[Opening Source data section]

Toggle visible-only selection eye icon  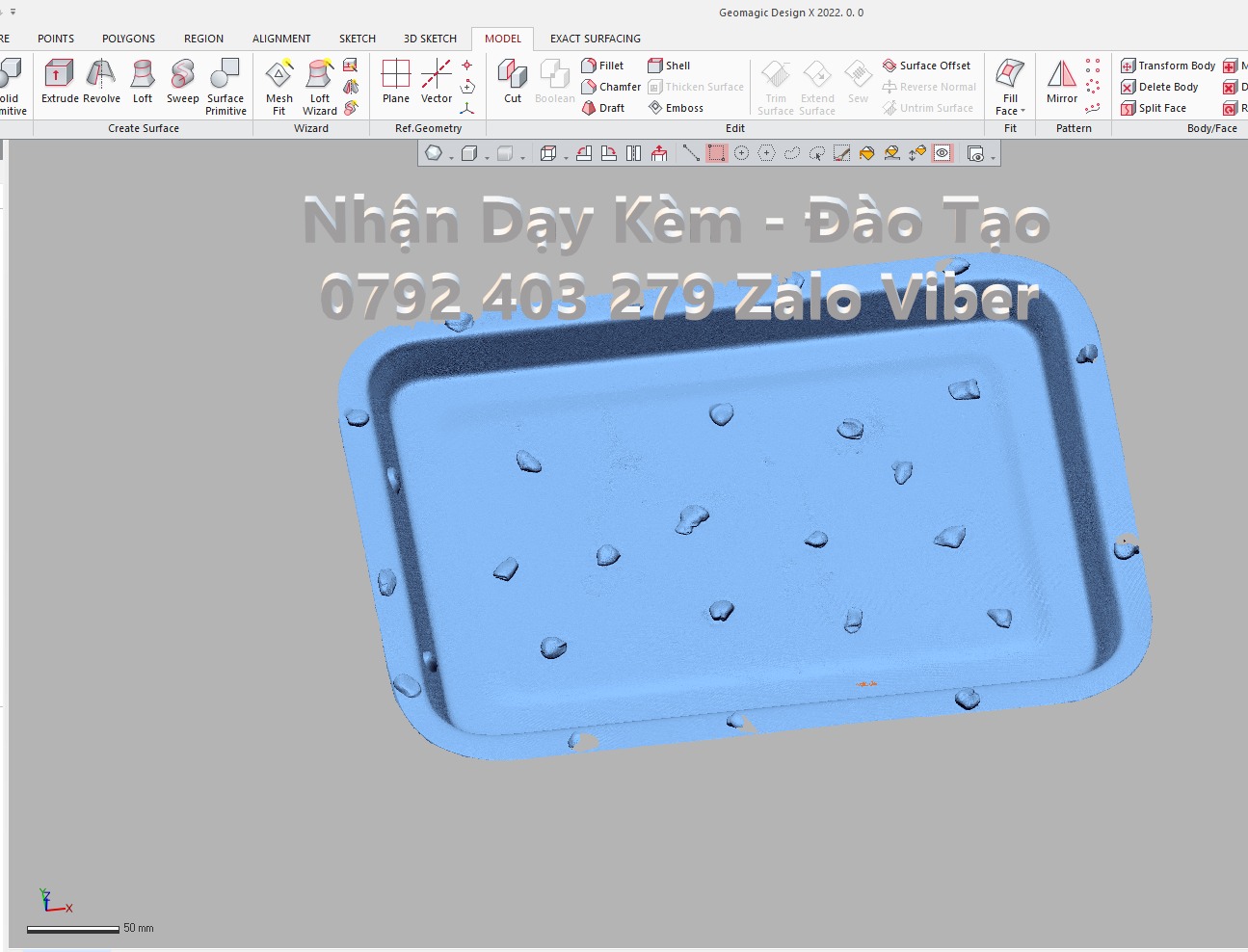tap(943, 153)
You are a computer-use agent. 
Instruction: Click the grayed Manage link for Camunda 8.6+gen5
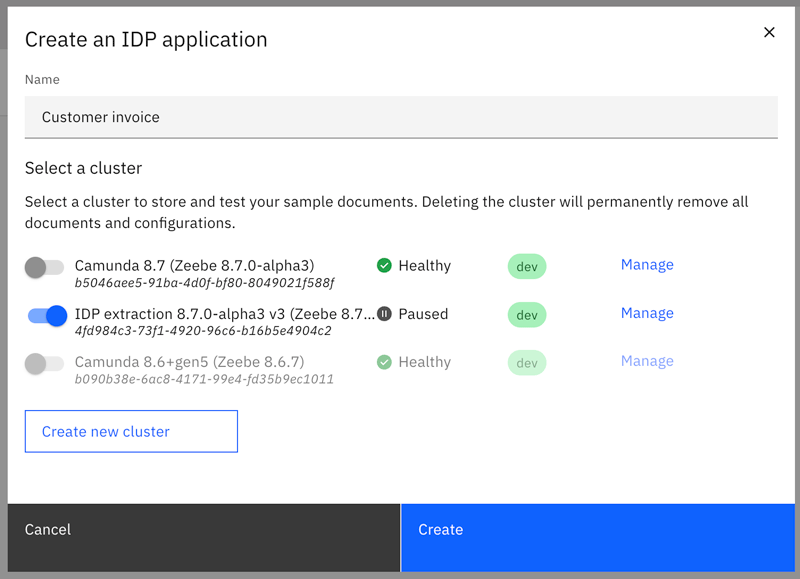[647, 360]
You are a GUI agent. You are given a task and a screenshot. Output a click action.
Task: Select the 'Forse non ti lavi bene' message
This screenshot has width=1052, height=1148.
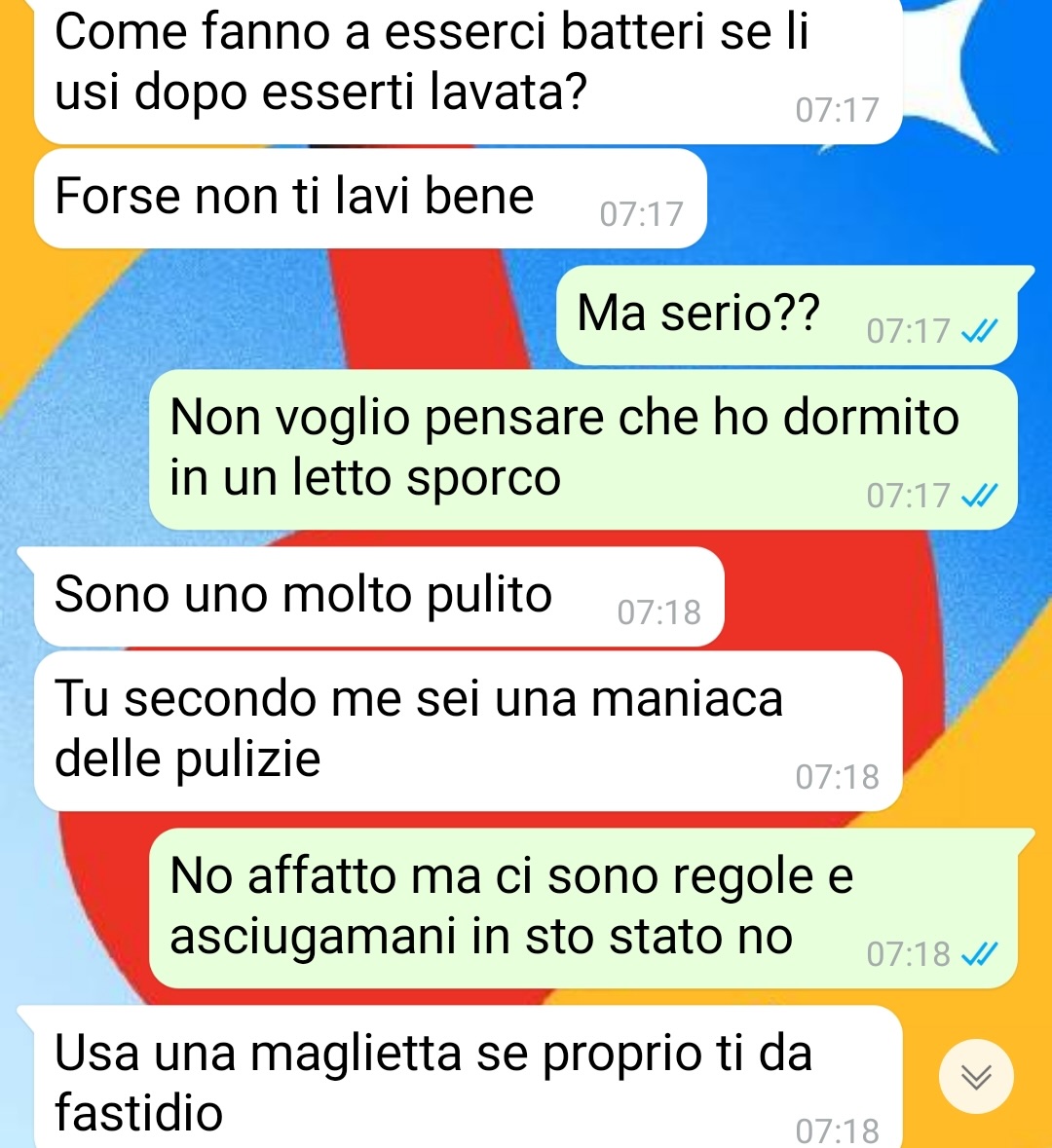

[Closing Source data section]

Work instruction> Only the lines from the one containing "You are a GUI" through the last line of the data may appear in the answer, each given again exactly and with pictures left out.

Exercise answer>
You are a GUI agent. You are given a task and a screenshot. Output a click action.
Task: Select the 'Forse non ti lavi bene' message
This screenshot has width=1052, height=1148.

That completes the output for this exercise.